Sir William Gerald Golding (1911-1993), novelist, was born in Newquay, Cornwall at his grandmother's house. He was educated at Marlborough Grammar School, where his father taught and Brasenose College, Oxford, reading natural science before transferring to English Literature. In 1934 he published a small volume, 'Poems', in Macmillan's Contemporary Poets Series.
He moved to London in 1935, working as a writer, actor and producer for a small, non-commercial theatre before taking up teaching in 1939 when he married and had a family. At this time he was also involved in adult education, teaching in army camps and Maidstone gaol.

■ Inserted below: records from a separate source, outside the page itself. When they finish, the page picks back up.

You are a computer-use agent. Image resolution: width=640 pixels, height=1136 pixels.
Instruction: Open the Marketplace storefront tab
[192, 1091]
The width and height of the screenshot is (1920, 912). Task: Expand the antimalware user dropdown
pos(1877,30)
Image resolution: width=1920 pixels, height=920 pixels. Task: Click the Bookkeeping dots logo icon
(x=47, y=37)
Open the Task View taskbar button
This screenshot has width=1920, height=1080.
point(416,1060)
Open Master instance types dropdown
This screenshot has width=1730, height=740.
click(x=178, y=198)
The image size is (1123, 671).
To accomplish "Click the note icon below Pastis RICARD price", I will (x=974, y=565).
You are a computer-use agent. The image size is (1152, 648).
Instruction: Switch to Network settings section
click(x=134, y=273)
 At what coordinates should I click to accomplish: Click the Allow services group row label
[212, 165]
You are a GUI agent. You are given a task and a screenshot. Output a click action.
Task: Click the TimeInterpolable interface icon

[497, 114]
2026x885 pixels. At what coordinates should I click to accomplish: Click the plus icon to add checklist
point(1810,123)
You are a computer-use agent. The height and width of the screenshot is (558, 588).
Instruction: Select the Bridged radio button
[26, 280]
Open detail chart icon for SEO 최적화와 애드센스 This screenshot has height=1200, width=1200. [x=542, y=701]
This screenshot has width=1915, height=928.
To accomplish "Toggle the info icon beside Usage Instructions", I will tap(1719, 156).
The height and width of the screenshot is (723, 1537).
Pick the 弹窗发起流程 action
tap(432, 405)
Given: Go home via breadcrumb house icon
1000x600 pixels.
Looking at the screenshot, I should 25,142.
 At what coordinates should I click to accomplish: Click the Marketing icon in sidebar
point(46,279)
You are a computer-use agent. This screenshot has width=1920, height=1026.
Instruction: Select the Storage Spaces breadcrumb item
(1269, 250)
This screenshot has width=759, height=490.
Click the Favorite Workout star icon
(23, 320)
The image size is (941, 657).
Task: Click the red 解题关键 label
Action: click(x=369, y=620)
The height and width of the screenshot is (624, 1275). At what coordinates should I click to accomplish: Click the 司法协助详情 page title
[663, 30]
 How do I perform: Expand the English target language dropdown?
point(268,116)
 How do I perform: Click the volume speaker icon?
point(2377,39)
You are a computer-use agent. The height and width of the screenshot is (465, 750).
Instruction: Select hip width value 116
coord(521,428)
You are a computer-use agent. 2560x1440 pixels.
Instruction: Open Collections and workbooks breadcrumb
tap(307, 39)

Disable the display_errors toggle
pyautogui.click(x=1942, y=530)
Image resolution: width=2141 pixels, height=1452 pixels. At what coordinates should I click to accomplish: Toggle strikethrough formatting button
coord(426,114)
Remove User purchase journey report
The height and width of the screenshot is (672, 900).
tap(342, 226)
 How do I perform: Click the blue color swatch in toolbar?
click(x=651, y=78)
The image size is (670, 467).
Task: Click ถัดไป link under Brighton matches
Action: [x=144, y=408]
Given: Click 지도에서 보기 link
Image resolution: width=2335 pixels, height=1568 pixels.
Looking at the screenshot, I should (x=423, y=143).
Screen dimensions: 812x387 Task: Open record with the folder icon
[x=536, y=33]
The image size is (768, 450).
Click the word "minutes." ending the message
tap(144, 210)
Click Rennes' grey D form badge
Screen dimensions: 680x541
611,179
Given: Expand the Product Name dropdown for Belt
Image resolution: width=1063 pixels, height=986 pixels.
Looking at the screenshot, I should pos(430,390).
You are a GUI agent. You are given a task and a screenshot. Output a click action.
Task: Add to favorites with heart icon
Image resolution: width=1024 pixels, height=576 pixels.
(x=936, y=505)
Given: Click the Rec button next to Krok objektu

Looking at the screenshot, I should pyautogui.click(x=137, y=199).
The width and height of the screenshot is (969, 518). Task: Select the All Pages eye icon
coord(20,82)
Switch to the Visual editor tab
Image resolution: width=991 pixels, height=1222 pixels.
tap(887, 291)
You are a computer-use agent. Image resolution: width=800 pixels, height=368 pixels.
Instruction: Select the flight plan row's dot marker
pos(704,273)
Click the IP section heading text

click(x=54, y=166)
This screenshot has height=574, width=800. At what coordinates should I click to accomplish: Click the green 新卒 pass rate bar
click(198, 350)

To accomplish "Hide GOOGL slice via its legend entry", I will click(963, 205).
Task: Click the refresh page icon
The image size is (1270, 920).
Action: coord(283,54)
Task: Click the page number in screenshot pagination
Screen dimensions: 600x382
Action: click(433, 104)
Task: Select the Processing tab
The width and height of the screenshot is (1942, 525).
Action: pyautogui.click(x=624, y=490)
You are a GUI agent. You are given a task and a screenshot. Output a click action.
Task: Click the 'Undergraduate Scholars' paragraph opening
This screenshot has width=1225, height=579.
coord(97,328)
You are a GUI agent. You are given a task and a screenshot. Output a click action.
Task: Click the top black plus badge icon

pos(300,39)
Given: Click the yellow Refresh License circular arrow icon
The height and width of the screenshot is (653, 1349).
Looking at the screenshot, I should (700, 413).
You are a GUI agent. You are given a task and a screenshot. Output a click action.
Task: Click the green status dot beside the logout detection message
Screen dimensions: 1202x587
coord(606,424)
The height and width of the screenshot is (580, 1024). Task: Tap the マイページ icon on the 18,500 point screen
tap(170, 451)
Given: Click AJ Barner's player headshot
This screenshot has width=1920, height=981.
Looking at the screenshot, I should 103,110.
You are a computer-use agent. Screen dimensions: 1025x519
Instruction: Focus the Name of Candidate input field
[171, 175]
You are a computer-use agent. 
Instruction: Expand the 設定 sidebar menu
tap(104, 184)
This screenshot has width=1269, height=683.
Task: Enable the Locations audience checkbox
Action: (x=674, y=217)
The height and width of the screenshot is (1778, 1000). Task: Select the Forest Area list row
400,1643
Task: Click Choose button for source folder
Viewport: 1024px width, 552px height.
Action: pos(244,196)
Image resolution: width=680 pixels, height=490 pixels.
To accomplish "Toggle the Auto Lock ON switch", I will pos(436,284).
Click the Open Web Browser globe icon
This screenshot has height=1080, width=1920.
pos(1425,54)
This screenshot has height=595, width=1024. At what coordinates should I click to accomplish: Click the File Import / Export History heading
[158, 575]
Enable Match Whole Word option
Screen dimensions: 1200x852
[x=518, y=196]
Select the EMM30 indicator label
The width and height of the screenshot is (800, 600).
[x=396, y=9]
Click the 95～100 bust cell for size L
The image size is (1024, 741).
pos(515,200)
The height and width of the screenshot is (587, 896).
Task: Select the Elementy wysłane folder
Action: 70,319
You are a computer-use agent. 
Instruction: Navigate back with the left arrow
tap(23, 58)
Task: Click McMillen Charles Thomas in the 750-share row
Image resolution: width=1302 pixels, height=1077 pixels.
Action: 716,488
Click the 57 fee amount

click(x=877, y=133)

During the World War II he served in the Royal Navy, firstly working in a weapons research unit where he was injured, then trained to bring mine-sweepers from New York. He later commanded a landing craft equipped with rocket guns, taking part in the D-day landings and the invasion of Walcheren.
He returned to writing and teaching after the war. 'Lord of the flies', his first and best known novel, was not published until 1954 by Faber and Faber, after being rejected by 21 publishers and changes to the text. It was an immediate success,
Golding wrote 12 novels, many essays and reviews, poems, short stories and a travel book about Egypt. 'The Inheritors' (1955) was followed 'Pincher Martin' (1956), 'The Brass Butterfly' (a play, 1958), 'Free Fall' (1959), 'The Spire' (1964) and 'The Hot Gates' (1965), a collection of essays and reviews.
Golding's other novels are: 'The Pyramid' (1967), The Scorpion God' (three novellas, 1971), Darkness Visible' (1979), 'Rites of Passage' (1980) which won the Booker Prize, and is the first book of the trilogy 'To the Ends of the Earth', 'The Paper Men' (1984) and 'The Double Tongue' (1995).
In 1961, he was able to resign as a school teacher and in 1983 was awarded the Nobel prize for literature. Golding died in 1993 at his home in Perranarworthal, near Truro.